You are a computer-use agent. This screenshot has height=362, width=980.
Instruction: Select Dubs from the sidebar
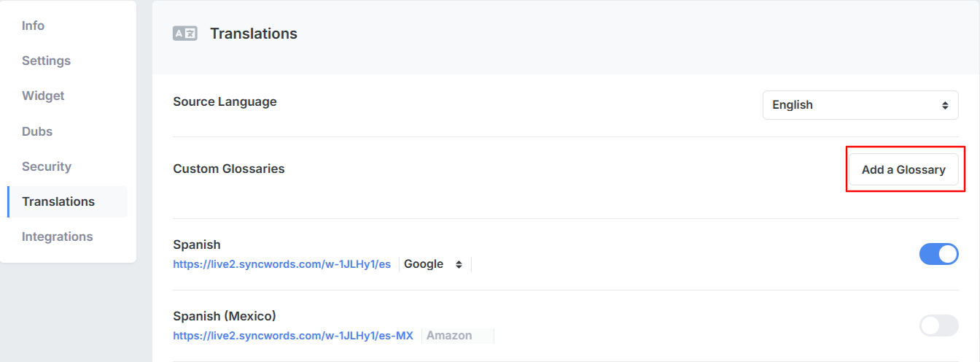[37, 131]
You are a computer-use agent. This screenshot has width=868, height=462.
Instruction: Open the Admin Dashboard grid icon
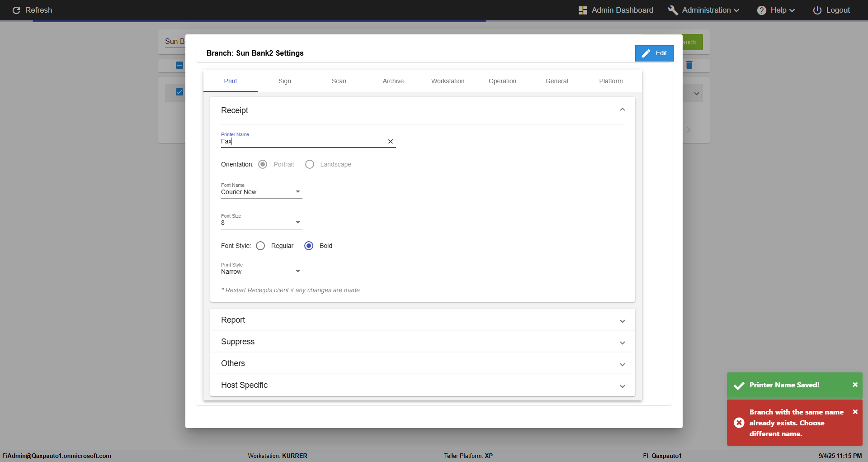click(x=583, y=10)
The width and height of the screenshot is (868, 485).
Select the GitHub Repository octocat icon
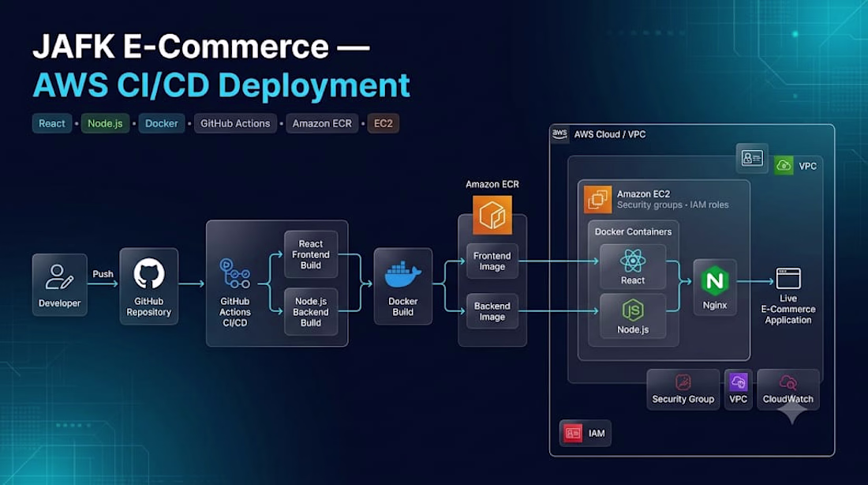click(149, 273)
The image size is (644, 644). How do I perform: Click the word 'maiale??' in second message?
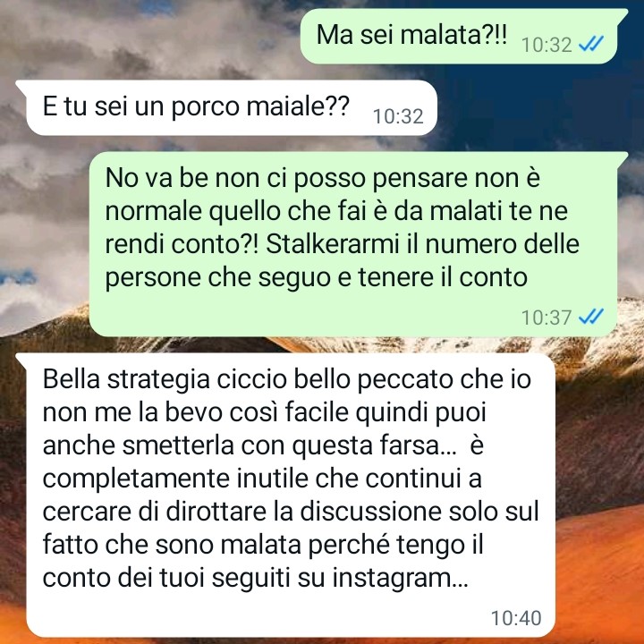pos(298,106)
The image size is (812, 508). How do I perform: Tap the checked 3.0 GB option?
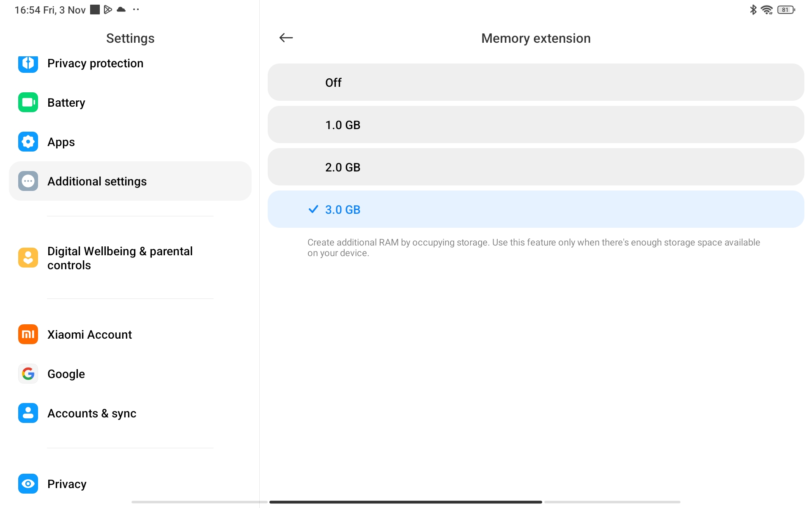535,210
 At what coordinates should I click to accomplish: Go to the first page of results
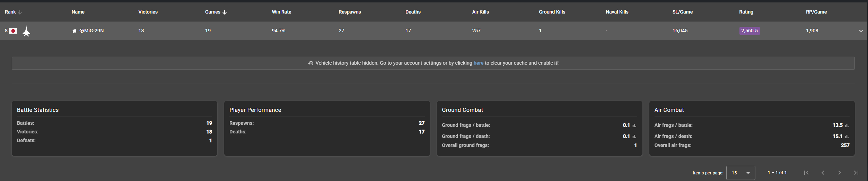[x=806, y=173]
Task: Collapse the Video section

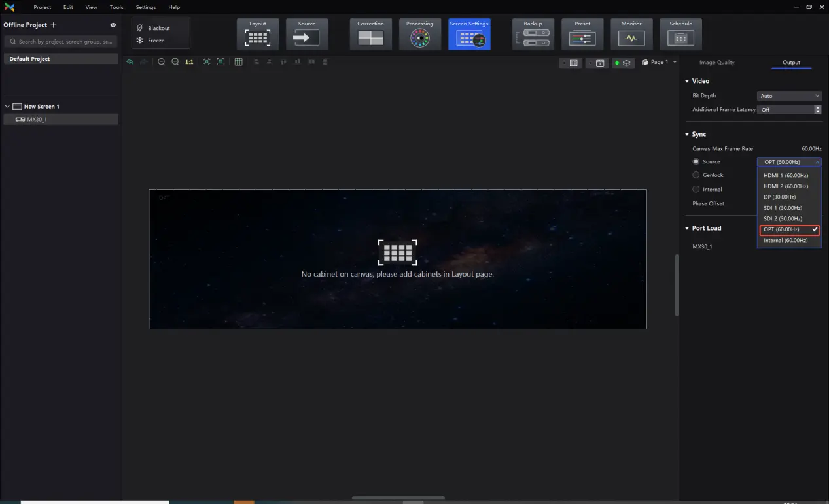Action: click(687, 82)
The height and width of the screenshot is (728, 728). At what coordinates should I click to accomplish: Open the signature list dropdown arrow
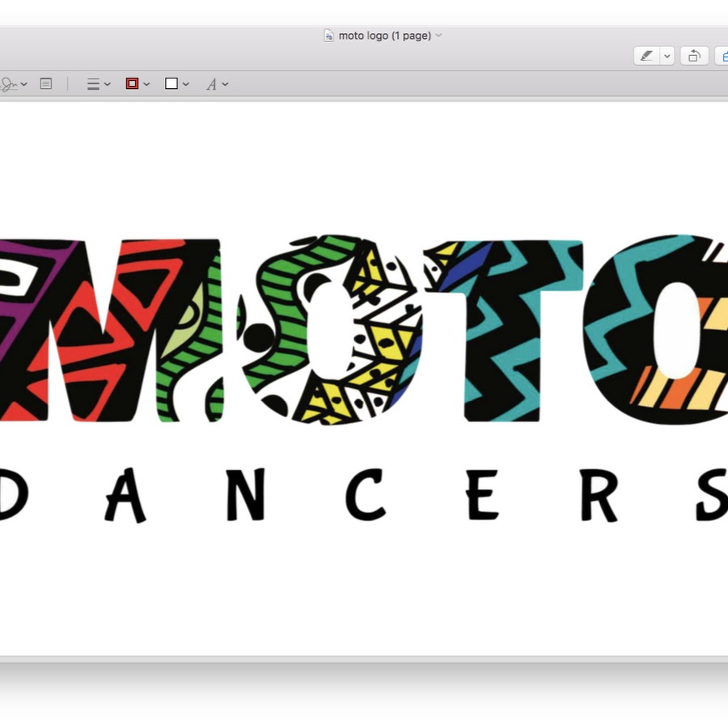coord(24,84)
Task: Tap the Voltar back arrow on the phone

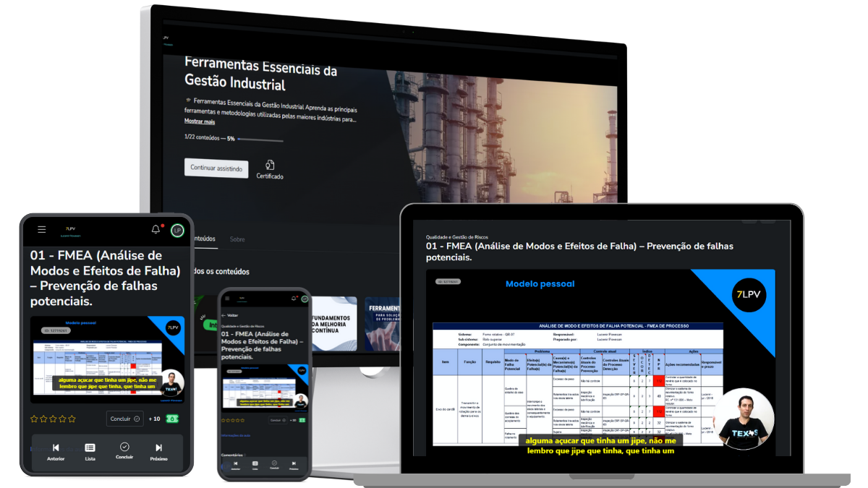Action: coord(224,315)

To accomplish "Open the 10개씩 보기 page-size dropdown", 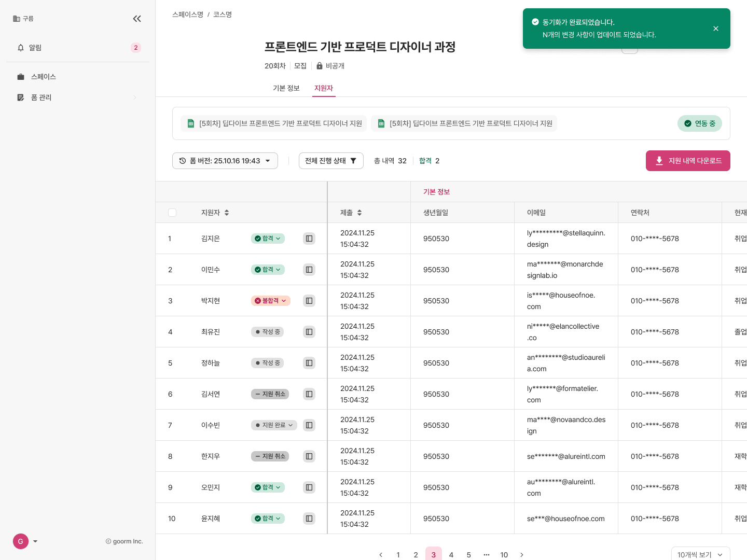I will coord(700,554).
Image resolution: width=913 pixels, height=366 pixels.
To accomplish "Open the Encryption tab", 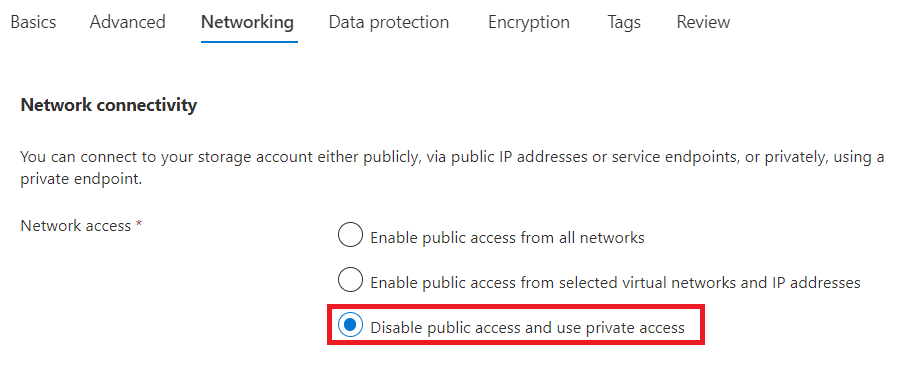I will 529,22.
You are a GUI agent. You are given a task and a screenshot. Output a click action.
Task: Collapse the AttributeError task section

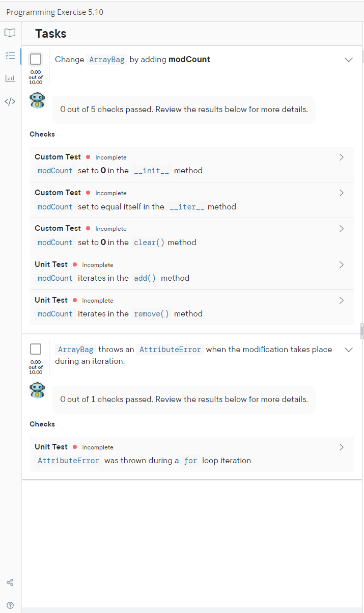[x=349, y=350]
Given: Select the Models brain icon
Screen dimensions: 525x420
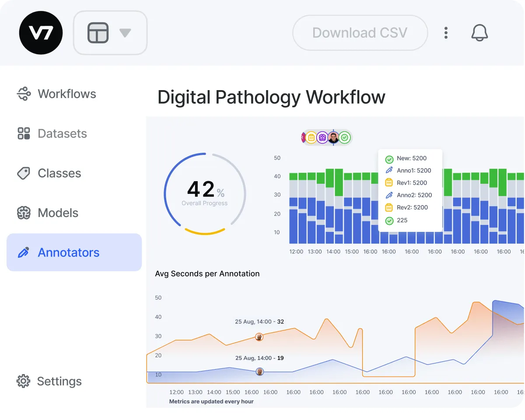Looking at the screenshot, I should point(24,213).
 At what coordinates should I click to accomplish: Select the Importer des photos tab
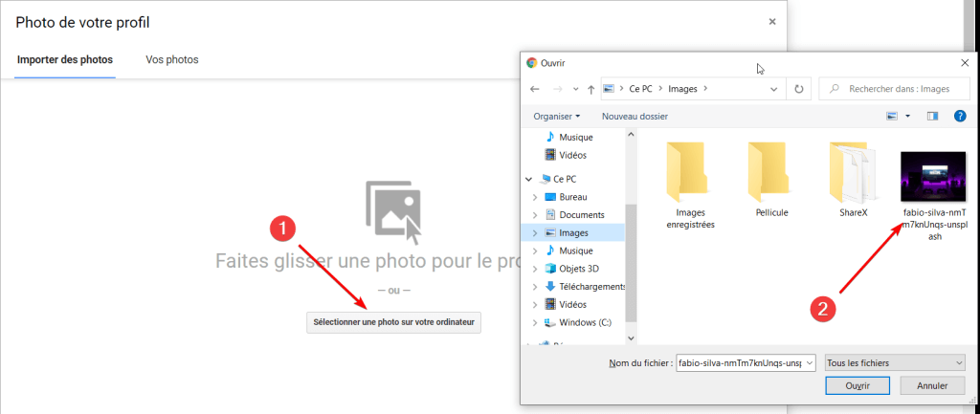click(65, 59)

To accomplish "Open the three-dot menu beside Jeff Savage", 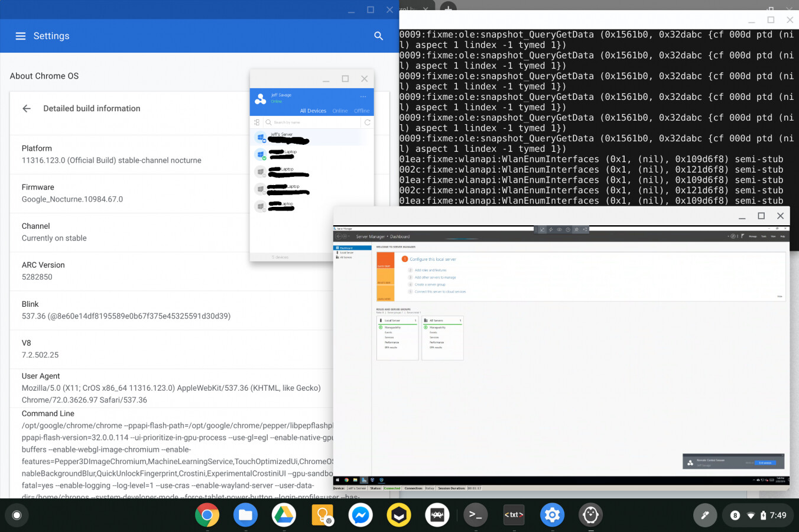I will 363,96.
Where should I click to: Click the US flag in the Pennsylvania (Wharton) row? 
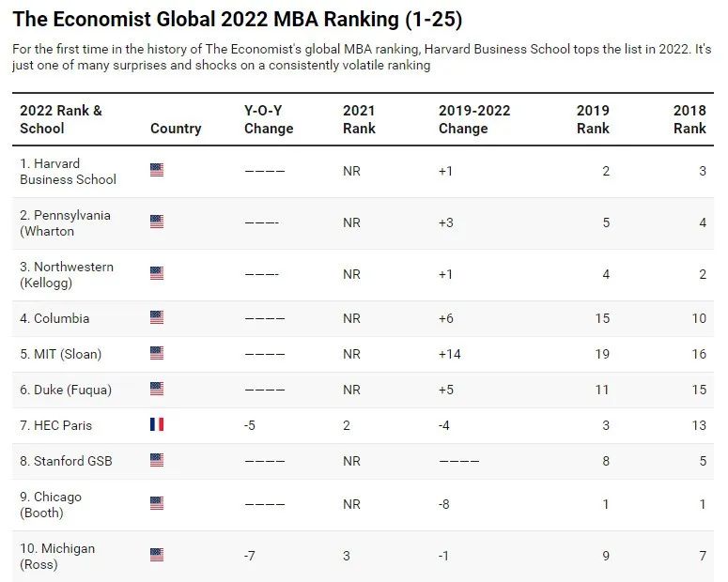(157, 222)
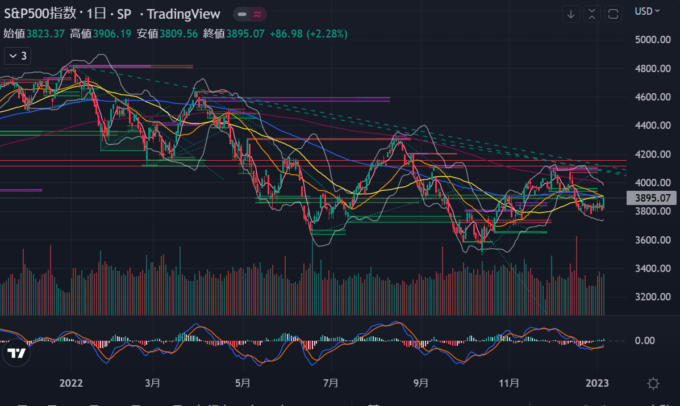The width and height of the screenshot is (680, 406).
Task: Open chart settings gear icon
Action: (653, 383)
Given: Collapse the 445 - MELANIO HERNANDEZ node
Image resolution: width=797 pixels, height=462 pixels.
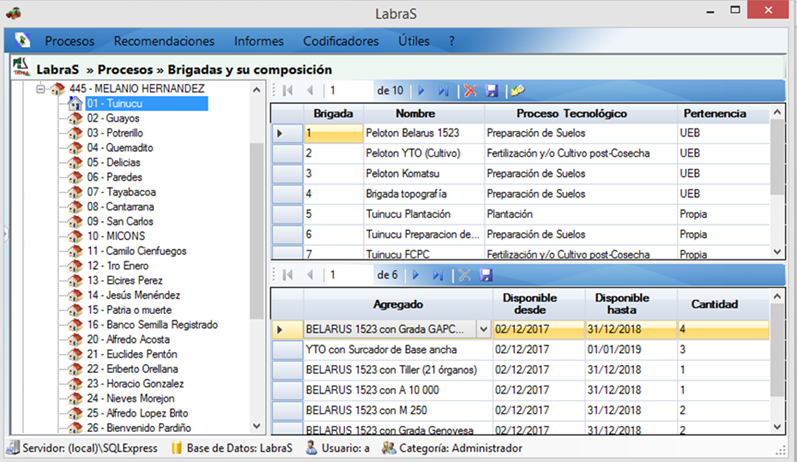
—————
#### What to produce:
In the listing above, find the line containing "Instruction: Select Dubs from the sidebar" and the line containing "The width and height of the screenshot is (868, 485)."; print those lines and every line between them exactly, leaving out pictures.

#### Your response:
Instruction: Select Dubs from the sidebar
[37, 131]
You are a computer-use agent. This screenshot has width=868, height=462.
Instruction: Open the Admin Dashboard grid icon
click(x=583, y=10)
The width and height of the screenshot is (868, 485).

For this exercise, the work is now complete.